> **Problem**: While leaving the pictures out, set down only the lines from the one with "Viewport: 974px width, 816px height." through the end of the records, exactly as they stand.

Pixel coordinate grounding data

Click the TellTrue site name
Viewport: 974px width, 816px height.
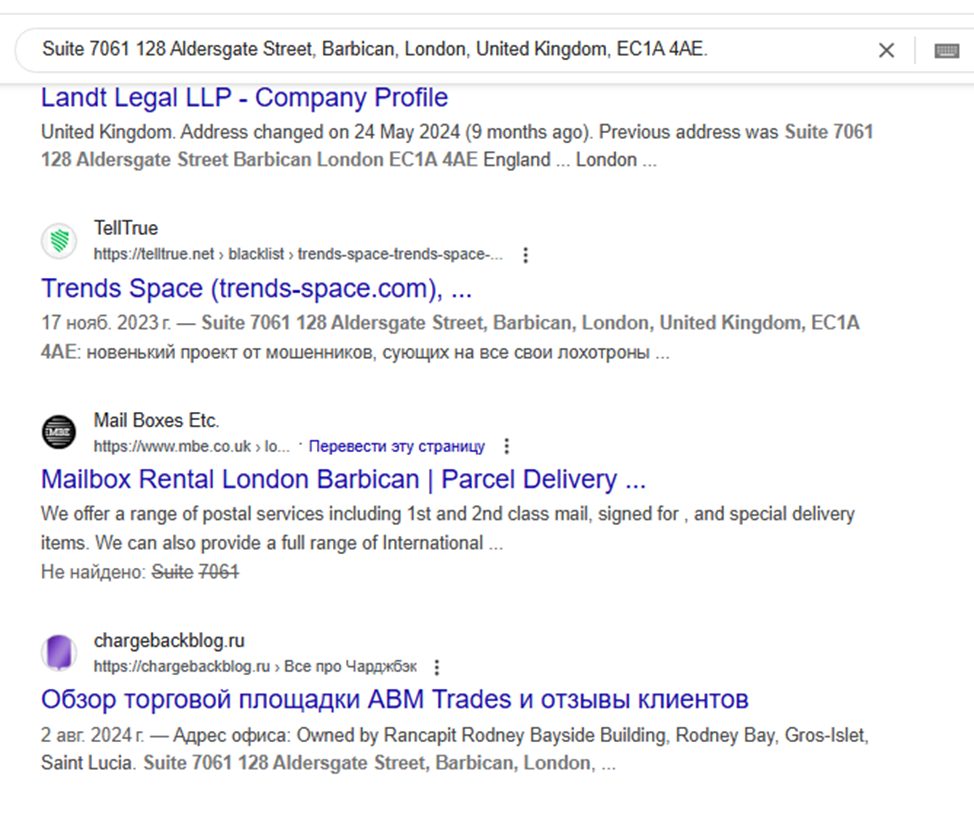point(126,228)
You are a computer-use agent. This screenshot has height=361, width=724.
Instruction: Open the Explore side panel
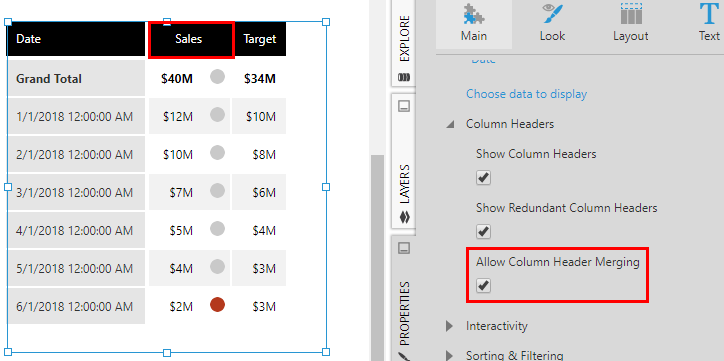pyautogui.click(x=404, y=44)
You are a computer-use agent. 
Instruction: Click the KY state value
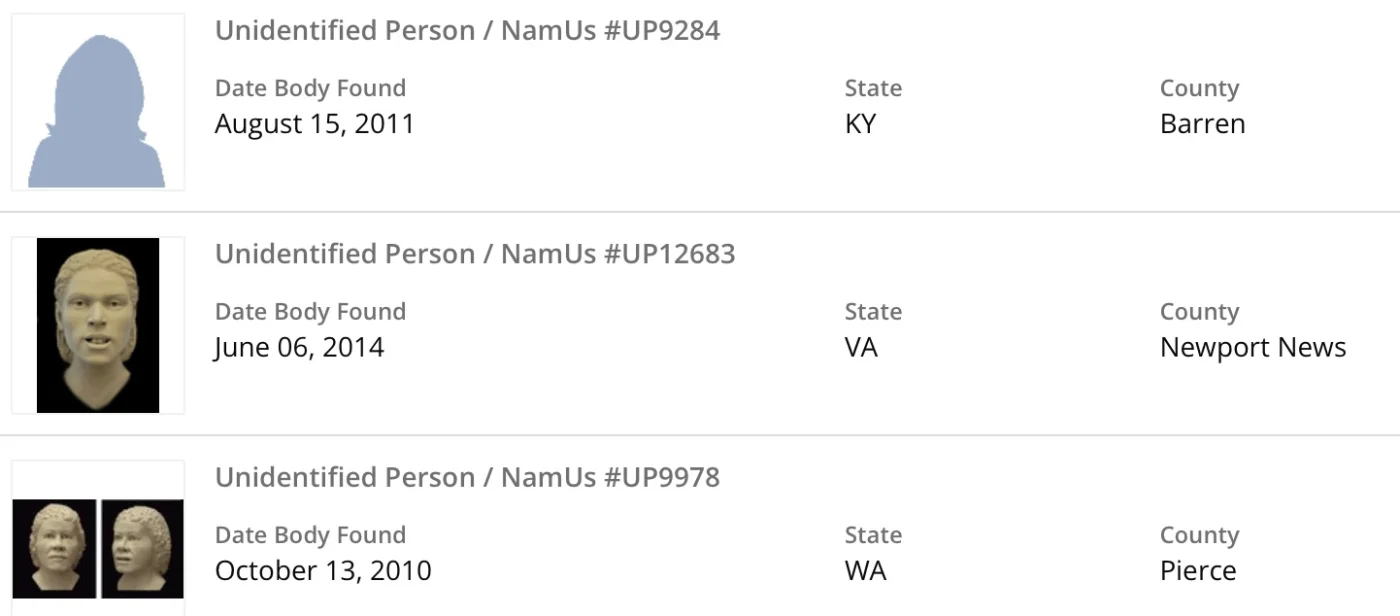(x=860, y=124)
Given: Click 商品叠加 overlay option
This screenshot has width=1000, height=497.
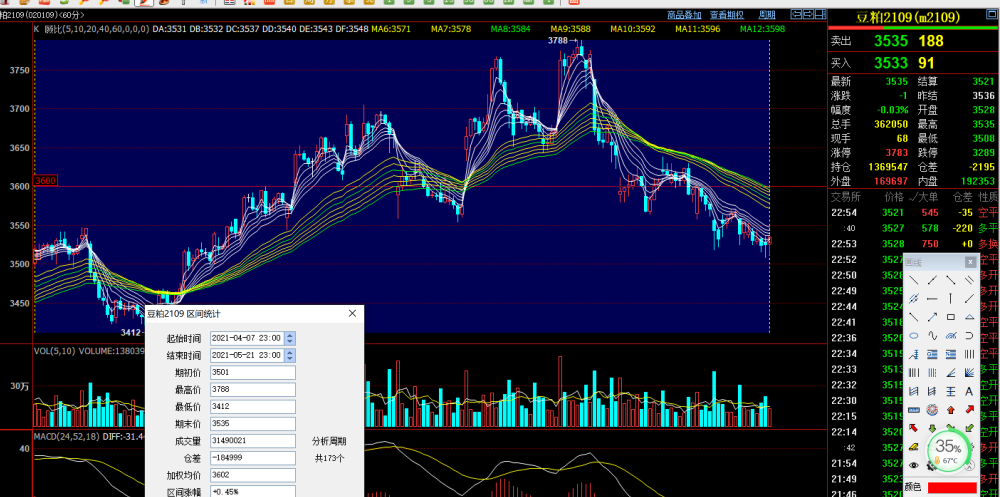Looking at the screenshot, I should coord(683,16).
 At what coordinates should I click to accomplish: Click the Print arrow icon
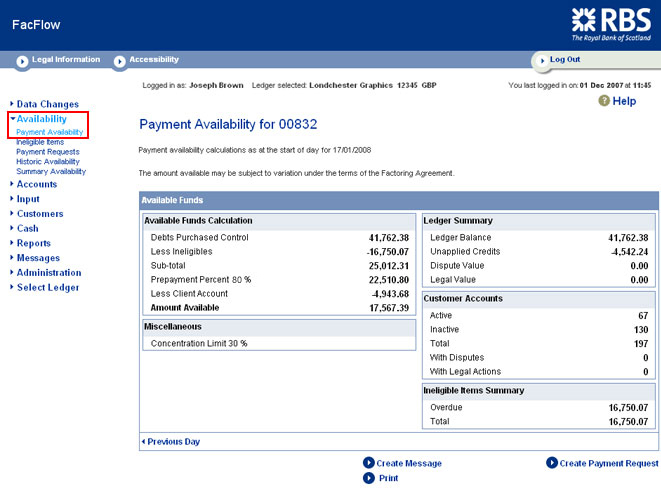coord(369,478)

> **Written answer**:
Viewport: 974px width, 816px height.
point(126,228)
You are a computer-use agent. This screenshot has height=361, width=724.
Instruction: Open the Explore side panel
pyautogui.click(x=404, y=44)
You are a computer-use agent. 
Instruction: Click the KY state value
(x=860, y=124)
Given: Click 商品叠加 overlay option
This screenshot has width=1000, height=497.
Looking at the screenshot, I should coord(683,16).
 At what coordinates should I click to accomplish: Click the Print arrow icon
coord(369,478)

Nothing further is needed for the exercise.